The failed upgrades are scattered throughout the rack with C6420 enclosures with failed upgrades also have successful upgrades. Reseating the sled or power cycling the whole C6420 enclosure makes no difference. I have taken a good and bad OCP card out and compared them side to side and they look identical.
Anyone have any idea what is going on and how I can get the failed eight cards to upgrade so I have a consistent set of firmware in my cluster?



DELL-Young E
Moderator
•
5.2K Posts
0
December 12th, 2024 04:56
Hello thanks for choosing Dell and welcome to our community.
According to the release note,
https://dell.to/3BsLxZb
Firmware Upgrade/Downgrade Support
==================================
Release 22.5.x -> Release 23.0.x: OS supported
Release 22.5.x -> Release 23.0.x: Lifecycle Controller or iDRAC supported
Then I would suggest stage upgrade.
https://dell.to/49A0fKC
You can do 22.5X first then move on to 23.
Respectfully,
jabuzz
1 Rookie
•
31 Posts
0
December 12th, 2024 13:13
All the nodes that are not upgrading have firmware version 20.5.13 on them. What the other nodes had, I can't say anymore.
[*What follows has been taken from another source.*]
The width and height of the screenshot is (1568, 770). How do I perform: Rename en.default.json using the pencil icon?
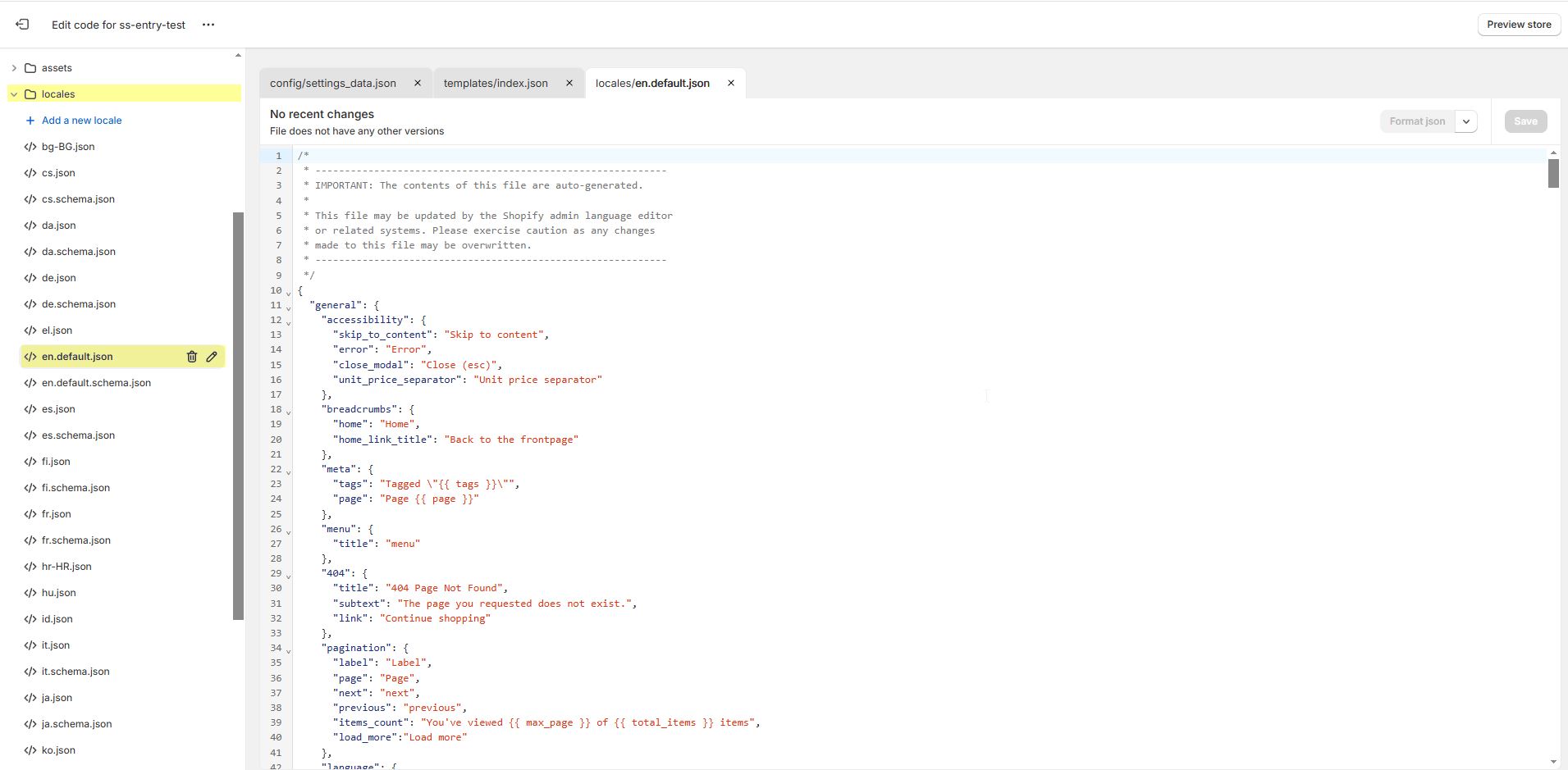tap(212, 357)
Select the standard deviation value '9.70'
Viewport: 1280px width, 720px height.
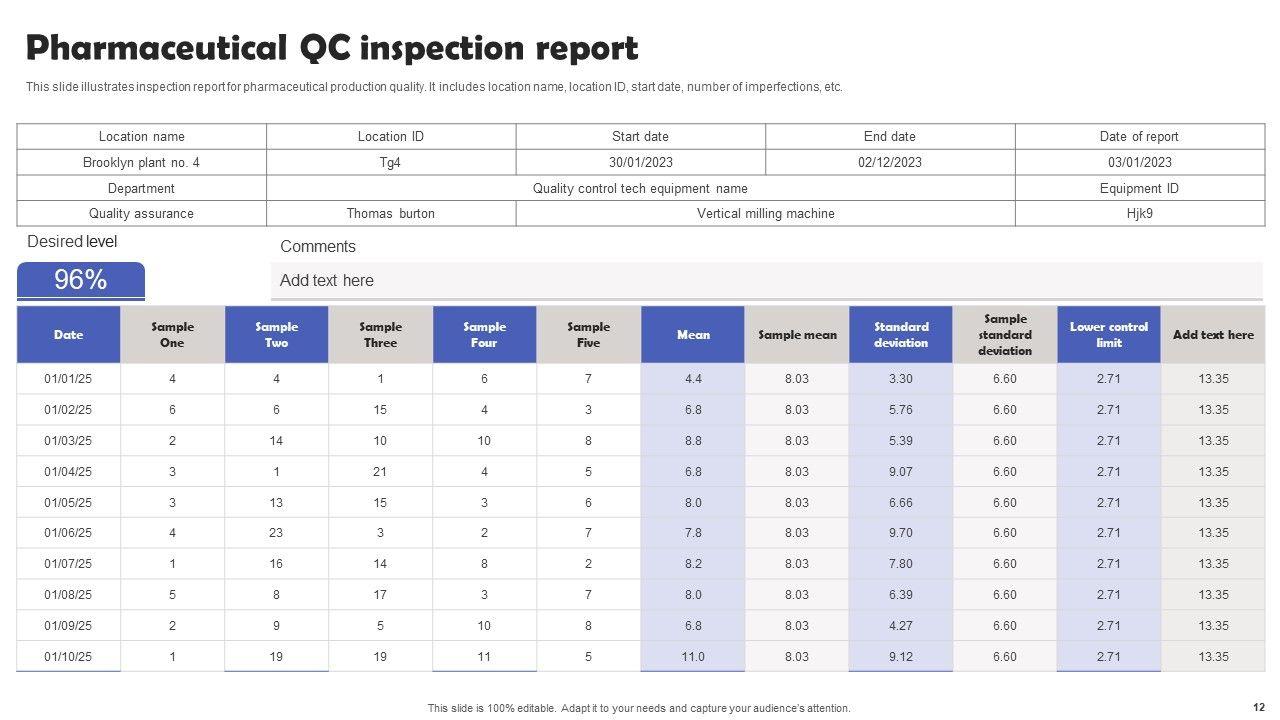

I have tried updating them with the following versions, starting at the lowest and continuing to the highest, with a reboot after every installation. These are all the old versions that are listed for download on the website that are more recent than 20.5.13
20.5.16
21.5.9
22.0.9
22.5.7
Using these packages for RHEL
Network_Firmware_H8M48_LN_20.5.16_A00.BIN
Network_Firmware_GXJ5G_LN_21.5.9_A02.BIN
Network_Firmware_9NPPG_LN_22.0.9_A00.BIN
Network_Firmware_1R0W0_LN_22.5.7_A00.BIN
None of them worked, so it is more than just upgrading from the wrong version IMHO. What is suspicious is that the failed upgrades produce far fewer progress periods before they stop than successful upgrades.
DELL-Chris H
Moderator
•
9.6K Posts
0
December 12th, 2024 13:49
Jabuzz,
Have you tried running the updates outside the OS? What I would suggest is booting to the Live ISO and then trying to run the updates from that environment.
Also, would you clarify if the systems with the update issue are also up-to-date on BIOS, iDrac, controller, etc? Do they match the version being run by the successfully updated systems?
Let us know.
jabuzz
1 Rookie
•
31 Posts
0
December 12th, 2024 15:45
I just booted one of the nodes in the Dell Live ISO, and predictably, it didn't work when I tried to make the smallest step from 20.5.13 to 20.5.16. Again, there are far fewer progress dots than on a successful flash.
Yes, all the nodes are identical regarding the firmware versions being run and are the latest and greatest for everything, including the PSUs in the back and the 1TB SATA drive up the front. I can't see why that would make any difference.
The OS on the nodes should also be identical. This is an HPC system, and they are all imaged identically. If they are not identical, then I have messed up badly (unlikely, as jobs on the cluster would likely have had issues, and the users would have complained). However, it fails from the Dell Live ISO, so I don't think it has anything to do with the OS on the system.